Isotropic multi-gap superconductivity in BaFe1.9Pt0.1As2 from thermal transport and spectroscopic measurements

TL;DR

This study combines thermal transport, spectroscopic, and photoemission measurements to demonstrate isotropic multi-gap superconductivity in BaFe1.9Pt0.1As2, revealing a consistent 3 meV gap and a larger secondary gap, with no nodes or minima.

Contribution

The paper provides comprehensive multi-technique evidence for isotropic multi-gap superconductivity in BaFe1.9Pt0.1As2, highlighting the gap structure and its implications for the superconducting order parameter.

Findings

Absence of quasiparticle excitations at T=0 up to 15 T

Identification of a 3 meV isotropic gap on electron and hole pockets

Evidence for a second, larger superconducting gap

Abstract

Thermal conductivity, point contact spectroscopy, angle-resolved photoemission and Raman spectroscopy measurements were performed on BaFe1.9Pt0.1As2 single crystals obtained from the same synthesis batch in order to investigate the superconducting energy gap structure using multiple techniques.

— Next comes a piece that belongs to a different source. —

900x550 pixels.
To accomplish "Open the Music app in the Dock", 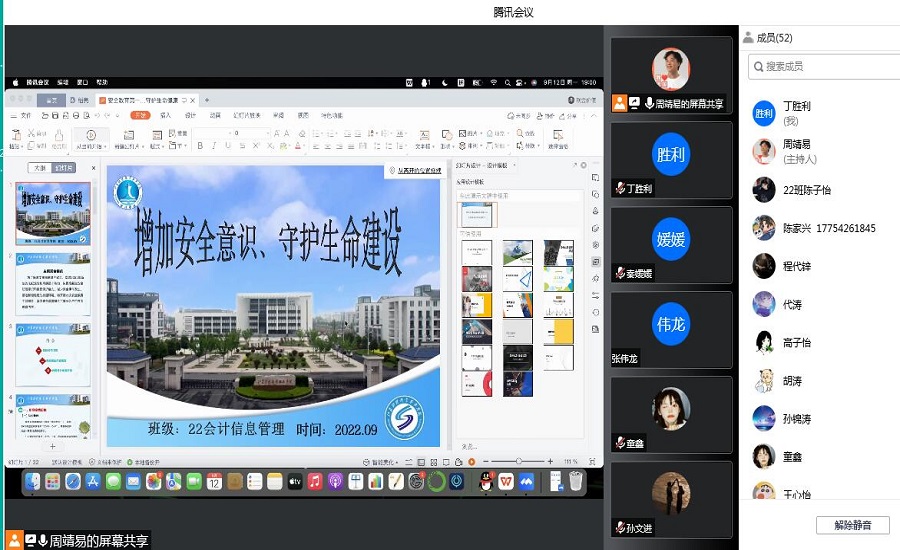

Low temperature thermal conductivity was measured in the superconducting state as a function of temperature and magnetic field, revealing an absence of quasiparticle excitations in the T=0 limit up to 15 T applied magnetic fields. Point-contact Andreev reflection spectroscopy measurements were performed as a function of temperature using the needle-anvil technique, yielding features in the conductance spectra at both 2.5 meV and 7.0 meV scales consistent with a multi-gap scenario. Angle-resolved photoemission spectroscopy probed the electronic band structure above and below the superconducting transition temperature of T_c=23 K, revealing an isotropic gap of magnitude ~3 meV on both electron and hole pockets. Finally, Raman spectroscopy was used to probe quasiparticle excitations in multiple channels, showing a threshold energy scale of 3 meV below T_c. Overall, we find strong evidence for an isotropic gap structure with no nodes or deep minima in this system, with a 3 meV magnitude gap consistently observed and a second, larger gap suggested by point contact spectroscopy measurements. We discuss the implications that the combination of these results reveal about the superconducting order parameter in the BaFe1-xPtxAs2 system and how this relates to similar substituted iron pnictides.